We found a moderately negative correlation between pre-treatment cfDNA fragment size and cfDNA levels (spearman correlation − 0.608, p < 0.001). Short fragment size (≤ 167 bp) and high cfDNA levels (> 4.66 ng/mL plasma) were also concordant in 45/61 (74%; Kappa = 0.475; 95% CI 0.253–0.696) patients. To see if it provided additional prognostic value, we performed survival analysis on the combination of the pre-treatment cfDNA fragment size and cfDNA levels. The patients were grouped according to whether they had neither short cfDNA fragment size nor high cfDNA levels (negative for both markers), either short cfDNA fragment size or high cfDNA levels (positive for 1 marker), or both (positive for two markers).
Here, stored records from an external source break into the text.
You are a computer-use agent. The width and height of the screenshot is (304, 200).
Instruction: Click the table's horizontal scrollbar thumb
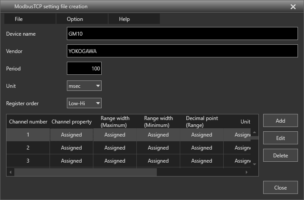(85, 172)
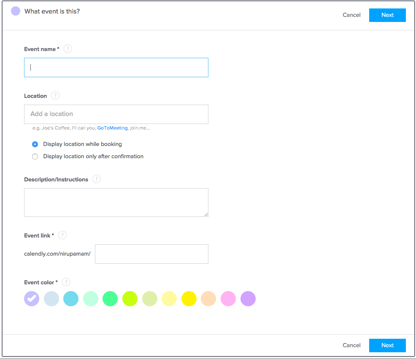The height and width of the screenshot is (359, 416).
Task: Click the Add a location field
Action: (x=116, y=114)
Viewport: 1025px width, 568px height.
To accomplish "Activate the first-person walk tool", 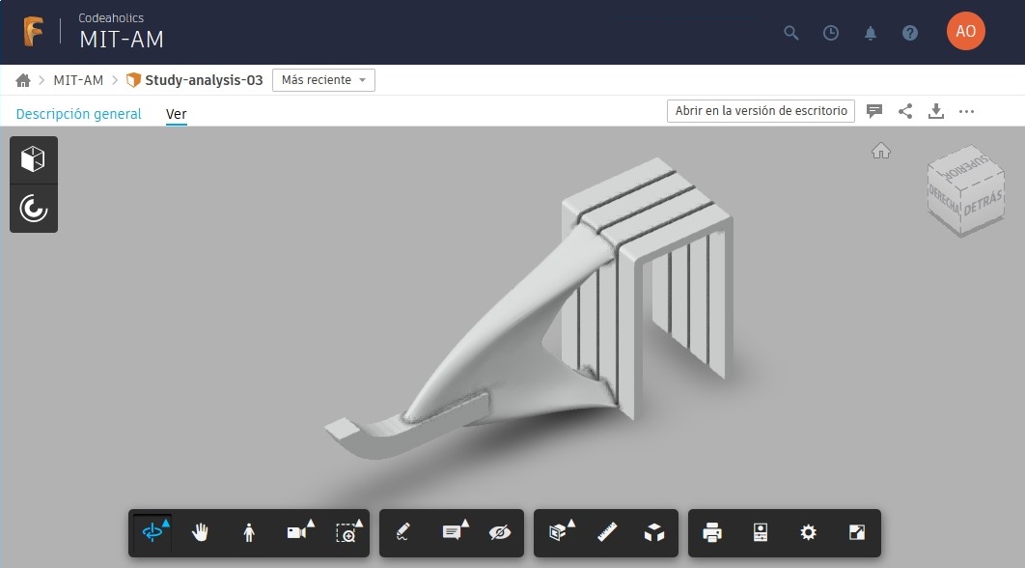I will coord(249,532).
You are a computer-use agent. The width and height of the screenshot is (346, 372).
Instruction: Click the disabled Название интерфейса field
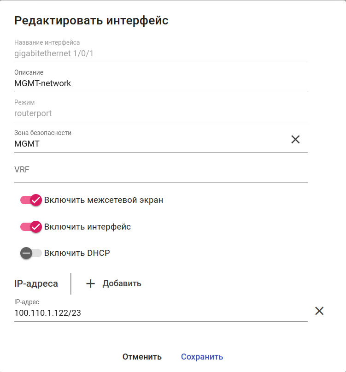[161, 53]
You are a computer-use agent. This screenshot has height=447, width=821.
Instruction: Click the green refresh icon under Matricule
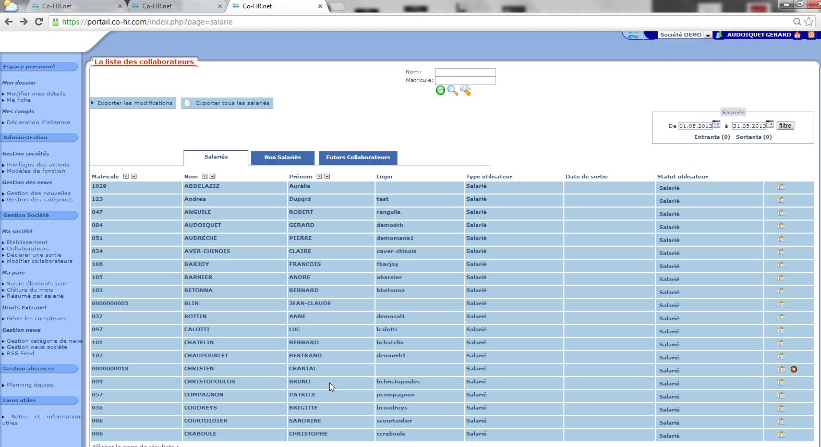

The survival analyses demonstrated that both PFS (8.1 vs 4.6 vs 2.6 months; log-rank p < 0.001; Fig. 3e) and OS (10.6 vs 7.9 vs 3.8 months; log-rank p = 0.001; Fig. 3f) were significantly prolonged in patients negative for both markers, compared to patients that were positive for one or two markers.

Both univariable and multivariable Cox proportional hazards regression analyses were performed to estimate the prognostic impact of cfDNA fragment size and cfDNA levels on survival, relative to other clinicopatological parameters. The univariable regression analyses (Table 2) confirmed the prognostic impact of cfDNA fragment size and cfDNA levels, as demonstrated by the Log-Rank test. In addition, the univariable analysis showed that radiologically determined tumor size, ECOG performance status, first-line treatment, second-line treatment and study center also had prognostic value. The multivariable Cox regression analyses (Table 3) demonstrated that the dichotomized cfDNA level was an independent prognostic factor for both PFS (HR = 3.049, p = 0.005) and OS (HR = 2.236, p = 0.028). In addition, CA 19-9 was an independent prognostic factor for OS. Finally, the ECOG performance status and first-line treatment were independent prognostic factors for both PFS and OS. No other covariates were identified as significant predictors of survival in the multivariable model.